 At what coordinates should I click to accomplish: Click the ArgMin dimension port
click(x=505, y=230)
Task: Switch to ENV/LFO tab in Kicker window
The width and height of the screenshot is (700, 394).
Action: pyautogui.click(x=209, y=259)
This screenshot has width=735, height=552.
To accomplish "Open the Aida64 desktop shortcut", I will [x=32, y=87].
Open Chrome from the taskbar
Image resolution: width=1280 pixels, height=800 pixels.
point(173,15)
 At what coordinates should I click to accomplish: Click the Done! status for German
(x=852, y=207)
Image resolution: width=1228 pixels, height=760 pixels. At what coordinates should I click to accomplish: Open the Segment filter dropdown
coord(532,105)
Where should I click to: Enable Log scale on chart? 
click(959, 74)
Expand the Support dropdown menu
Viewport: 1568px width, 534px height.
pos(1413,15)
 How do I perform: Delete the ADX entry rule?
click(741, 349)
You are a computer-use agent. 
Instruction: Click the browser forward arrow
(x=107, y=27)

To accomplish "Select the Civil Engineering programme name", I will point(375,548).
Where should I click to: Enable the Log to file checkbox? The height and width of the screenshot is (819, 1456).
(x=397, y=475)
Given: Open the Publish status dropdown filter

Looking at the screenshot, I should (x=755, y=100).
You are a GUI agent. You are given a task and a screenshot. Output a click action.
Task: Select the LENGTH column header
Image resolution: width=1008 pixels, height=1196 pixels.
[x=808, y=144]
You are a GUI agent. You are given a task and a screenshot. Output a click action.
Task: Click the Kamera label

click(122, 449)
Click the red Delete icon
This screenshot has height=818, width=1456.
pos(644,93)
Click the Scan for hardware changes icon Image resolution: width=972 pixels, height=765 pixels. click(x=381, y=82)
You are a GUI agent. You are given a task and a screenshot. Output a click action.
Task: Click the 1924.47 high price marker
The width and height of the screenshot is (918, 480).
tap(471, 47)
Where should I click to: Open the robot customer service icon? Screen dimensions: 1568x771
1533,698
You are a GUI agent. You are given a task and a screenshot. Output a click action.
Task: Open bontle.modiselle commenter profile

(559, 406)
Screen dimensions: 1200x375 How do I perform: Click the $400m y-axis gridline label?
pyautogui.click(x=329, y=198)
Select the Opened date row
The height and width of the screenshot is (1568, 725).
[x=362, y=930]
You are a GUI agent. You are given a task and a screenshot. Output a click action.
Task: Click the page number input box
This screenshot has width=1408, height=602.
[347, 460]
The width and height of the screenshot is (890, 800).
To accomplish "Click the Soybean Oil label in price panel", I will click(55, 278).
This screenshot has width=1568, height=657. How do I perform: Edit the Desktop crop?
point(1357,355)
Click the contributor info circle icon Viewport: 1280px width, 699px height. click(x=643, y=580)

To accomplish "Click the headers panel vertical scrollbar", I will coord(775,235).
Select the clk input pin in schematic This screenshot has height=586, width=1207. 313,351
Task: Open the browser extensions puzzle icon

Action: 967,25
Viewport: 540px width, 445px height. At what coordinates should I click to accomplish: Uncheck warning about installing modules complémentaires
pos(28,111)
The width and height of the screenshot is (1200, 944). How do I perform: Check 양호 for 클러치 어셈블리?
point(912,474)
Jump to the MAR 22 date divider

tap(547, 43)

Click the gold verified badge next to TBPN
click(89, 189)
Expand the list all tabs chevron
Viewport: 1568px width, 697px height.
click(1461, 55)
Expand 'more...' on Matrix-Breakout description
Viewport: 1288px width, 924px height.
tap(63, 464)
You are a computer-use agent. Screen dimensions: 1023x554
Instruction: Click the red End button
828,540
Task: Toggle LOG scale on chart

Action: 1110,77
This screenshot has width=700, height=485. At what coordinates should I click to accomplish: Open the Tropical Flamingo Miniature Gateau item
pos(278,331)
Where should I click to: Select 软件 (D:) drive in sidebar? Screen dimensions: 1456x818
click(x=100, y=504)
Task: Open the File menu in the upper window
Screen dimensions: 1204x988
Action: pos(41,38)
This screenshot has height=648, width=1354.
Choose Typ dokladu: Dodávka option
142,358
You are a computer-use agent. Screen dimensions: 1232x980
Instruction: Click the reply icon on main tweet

**Exercise**
Give every line of the material that includes the string "will".

**Solution to the exercise**
To accomplish "Open the Aida64 desktop shortcut", I will [x=32, y=87].
To accomplish "Select the Civil Engineering programme name", I will point(375,548).
To accomplish "Click the Soybean Oil label in price panel", I will click(55, 278).
To accomplish "Click the headers panel vertical scrollbar", I will coord(775,235).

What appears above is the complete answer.